#### Brief
For each line in the data below that holds "Full", return a copy.

═══

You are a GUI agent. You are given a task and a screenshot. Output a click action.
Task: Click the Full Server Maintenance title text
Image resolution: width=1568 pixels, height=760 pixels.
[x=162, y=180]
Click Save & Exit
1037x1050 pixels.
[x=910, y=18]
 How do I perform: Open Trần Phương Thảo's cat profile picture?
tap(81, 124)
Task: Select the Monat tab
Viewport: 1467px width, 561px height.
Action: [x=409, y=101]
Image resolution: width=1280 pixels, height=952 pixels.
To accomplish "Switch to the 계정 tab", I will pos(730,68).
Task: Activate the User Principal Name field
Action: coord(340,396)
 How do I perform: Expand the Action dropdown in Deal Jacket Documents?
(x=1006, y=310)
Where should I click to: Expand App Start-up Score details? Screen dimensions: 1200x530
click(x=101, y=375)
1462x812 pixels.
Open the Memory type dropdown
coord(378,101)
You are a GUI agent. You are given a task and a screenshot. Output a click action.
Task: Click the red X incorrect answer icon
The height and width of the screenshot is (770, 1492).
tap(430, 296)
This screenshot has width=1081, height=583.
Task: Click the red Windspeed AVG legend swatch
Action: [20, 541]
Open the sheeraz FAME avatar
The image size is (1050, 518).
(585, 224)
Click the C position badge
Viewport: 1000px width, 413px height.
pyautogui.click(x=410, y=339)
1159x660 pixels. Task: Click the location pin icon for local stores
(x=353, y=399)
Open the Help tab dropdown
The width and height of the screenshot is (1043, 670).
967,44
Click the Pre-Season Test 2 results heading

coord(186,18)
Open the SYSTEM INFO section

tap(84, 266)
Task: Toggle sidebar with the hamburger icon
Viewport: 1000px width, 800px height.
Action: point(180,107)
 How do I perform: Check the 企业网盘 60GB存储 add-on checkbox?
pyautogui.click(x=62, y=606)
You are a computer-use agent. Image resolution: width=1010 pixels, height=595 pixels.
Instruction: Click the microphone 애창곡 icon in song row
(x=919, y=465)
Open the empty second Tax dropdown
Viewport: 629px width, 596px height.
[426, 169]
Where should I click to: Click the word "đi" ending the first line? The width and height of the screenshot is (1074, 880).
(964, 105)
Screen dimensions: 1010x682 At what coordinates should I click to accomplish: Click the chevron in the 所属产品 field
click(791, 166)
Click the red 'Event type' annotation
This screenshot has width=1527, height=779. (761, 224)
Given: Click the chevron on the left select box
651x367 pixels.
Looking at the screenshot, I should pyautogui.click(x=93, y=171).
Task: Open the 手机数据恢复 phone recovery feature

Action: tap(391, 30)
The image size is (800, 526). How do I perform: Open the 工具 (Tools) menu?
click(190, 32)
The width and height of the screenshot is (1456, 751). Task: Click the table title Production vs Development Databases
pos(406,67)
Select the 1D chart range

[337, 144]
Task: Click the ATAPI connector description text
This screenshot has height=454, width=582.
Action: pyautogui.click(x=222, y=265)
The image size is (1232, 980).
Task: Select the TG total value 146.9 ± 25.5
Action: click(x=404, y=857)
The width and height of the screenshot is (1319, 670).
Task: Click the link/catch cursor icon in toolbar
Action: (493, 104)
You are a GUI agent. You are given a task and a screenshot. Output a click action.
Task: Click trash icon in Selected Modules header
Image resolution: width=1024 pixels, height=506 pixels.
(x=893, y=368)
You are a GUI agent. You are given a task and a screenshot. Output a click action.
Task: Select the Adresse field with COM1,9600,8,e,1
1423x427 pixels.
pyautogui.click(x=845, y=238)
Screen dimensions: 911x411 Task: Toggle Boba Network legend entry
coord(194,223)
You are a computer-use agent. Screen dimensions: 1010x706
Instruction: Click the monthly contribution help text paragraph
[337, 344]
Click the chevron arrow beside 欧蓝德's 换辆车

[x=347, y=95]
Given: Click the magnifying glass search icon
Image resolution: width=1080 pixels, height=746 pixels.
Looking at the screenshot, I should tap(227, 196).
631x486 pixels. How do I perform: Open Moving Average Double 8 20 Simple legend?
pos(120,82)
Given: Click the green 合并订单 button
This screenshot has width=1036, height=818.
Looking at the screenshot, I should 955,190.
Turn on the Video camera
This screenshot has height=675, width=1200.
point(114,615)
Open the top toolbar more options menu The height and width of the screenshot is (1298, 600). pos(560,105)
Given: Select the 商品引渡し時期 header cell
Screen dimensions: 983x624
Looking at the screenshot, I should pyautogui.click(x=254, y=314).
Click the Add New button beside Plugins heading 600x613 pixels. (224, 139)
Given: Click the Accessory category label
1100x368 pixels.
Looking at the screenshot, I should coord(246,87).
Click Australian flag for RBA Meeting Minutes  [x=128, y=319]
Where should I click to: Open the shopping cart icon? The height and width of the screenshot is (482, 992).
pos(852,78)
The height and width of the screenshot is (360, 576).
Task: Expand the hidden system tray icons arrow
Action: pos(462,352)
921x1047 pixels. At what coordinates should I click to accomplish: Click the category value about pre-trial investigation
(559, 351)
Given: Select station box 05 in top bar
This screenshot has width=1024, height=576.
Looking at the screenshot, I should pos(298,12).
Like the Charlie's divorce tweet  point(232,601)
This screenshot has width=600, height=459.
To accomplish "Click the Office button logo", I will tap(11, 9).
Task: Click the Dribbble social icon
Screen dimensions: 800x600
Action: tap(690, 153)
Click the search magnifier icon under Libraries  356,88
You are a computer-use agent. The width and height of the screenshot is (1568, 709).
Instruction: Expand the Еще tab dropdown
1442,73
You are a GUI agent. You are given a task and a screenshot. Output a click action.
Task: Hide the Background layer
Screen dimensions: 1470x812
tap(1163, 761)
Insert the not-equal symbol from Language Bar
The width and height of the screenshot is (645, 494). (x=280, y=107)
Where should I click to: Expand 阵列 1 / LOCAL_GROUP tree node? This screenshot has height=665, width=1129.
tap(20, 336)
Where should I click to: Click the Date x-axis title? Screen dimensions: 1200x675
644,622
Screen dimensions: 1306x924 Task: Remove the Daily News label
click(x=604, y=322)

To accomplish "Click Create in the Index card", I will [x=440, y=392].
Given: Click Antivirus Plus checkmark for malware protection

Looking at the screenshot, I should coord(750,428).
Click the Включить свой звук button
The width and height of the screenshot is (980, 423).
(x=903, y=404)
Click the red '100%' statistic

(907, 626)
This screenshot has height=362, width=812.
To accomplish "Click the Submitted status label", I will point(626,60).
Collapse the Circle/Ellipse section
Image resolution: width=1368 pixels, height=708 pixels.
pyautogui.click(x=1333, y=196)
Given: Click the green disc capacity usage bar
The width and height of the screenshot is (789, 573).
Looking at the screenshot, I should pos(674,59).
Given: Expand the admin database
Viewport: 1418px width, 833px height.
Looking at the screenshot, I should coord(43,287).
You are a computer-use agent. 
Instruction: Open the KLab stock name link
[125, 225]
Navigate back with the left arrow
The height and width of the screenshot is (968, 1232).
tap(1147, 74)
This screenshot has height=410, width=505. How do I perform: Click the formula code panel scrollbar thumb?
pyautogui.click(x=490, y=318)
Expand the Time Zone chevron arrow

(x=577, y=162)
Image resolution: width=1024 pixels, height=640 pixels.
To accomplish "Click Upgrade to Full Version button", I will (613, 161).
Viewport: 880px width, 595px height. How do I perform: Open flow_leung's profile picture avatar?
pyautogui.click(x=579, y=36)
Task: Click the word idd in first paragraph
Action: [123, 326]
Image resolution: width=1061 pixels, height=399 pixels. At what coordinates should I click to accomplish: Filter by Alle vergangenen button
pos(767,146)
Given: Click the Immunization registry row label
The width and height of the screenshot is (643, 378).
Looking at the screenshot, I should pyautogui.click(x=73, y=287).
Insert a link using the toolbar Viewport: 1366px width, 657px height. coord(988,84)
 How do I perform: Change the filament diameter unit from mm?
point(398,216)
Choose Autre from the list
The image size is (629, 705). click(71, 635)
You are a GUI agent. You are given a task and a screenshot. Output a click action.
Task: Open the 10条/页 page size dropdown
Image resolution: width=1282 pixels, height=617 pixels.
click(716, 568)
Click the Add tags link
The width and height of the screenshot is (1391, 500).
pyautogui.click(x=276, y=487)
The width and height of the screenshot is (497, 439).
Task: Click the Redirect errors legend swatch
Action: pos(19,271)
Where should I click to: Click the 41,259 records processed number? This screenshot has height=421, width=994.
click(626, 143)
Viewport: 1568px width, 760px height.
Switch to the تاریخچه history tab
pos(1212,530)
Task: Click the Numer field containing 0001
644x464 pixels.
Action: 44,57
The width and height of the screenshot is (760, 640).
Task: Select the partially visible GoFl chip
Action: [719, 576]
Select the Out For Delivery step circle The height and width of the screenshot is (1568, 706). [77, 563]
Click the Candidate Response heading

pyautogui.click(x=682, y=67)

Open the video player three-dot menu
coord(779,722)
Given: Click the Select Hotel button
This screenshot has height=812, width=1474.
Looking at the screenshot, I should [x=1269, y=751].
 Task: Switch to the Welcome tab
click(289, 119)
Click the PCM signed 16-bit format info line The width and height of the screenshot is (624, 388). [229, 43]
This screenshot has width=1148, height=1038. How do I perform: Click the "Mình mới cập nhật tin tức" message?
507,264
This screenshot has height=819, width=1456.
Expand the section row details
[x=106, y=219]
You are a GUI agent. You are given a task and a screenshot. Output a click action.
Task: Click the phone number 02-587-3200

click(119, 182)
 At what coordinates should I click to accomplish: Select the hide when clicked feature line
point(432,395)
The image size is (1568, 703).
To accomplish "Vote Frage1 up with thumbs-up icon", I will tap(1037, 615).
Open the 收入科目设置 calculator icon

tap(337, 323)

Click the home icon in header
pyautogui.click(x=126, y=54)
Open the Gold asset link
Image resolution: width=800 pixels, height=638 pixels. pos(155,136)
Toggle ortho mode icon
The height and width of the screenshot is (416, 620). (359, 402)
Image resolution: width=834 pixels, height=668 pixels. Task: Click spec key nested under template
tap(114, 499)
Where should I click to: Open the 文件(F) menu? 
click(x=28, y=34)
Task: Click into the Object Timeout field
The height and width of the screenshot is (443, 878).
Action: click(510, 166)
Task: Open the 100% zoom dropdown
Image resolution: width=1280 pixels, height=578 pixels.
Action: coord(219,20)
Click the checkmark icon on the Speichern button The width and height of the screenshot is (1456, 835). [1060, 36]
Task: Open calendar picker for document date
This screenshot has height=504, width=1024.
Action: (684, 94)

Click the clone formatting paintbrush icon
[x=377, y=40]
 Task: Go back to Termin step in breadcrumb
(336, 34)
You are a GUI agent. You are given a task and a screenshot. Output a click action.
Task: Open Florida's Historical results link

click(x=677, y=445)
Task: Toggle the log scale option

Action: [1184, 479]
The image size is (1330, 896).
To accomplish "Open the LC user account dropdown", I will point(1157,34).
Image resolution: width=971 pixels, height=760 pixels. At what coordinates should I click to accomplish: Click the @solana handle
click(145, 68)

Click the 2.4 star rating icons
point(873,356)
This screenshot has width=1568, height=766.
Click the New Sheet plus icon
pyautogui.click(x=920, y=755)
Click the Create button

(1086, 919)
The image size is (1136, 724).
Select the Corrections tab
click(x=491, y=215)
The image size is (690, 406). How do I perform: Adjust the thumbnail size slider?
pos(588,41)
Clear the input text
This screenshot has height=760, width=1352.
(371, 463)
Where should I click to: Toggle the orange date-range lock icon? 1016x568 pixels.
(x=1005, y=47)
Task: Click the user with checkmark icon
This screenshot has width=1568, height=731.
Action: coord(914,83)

═══

#### Problem solution
Task: Click the Full Server Maintenance title text
To accomplish "Click Upgrade to Full Version button", I will (613, 161).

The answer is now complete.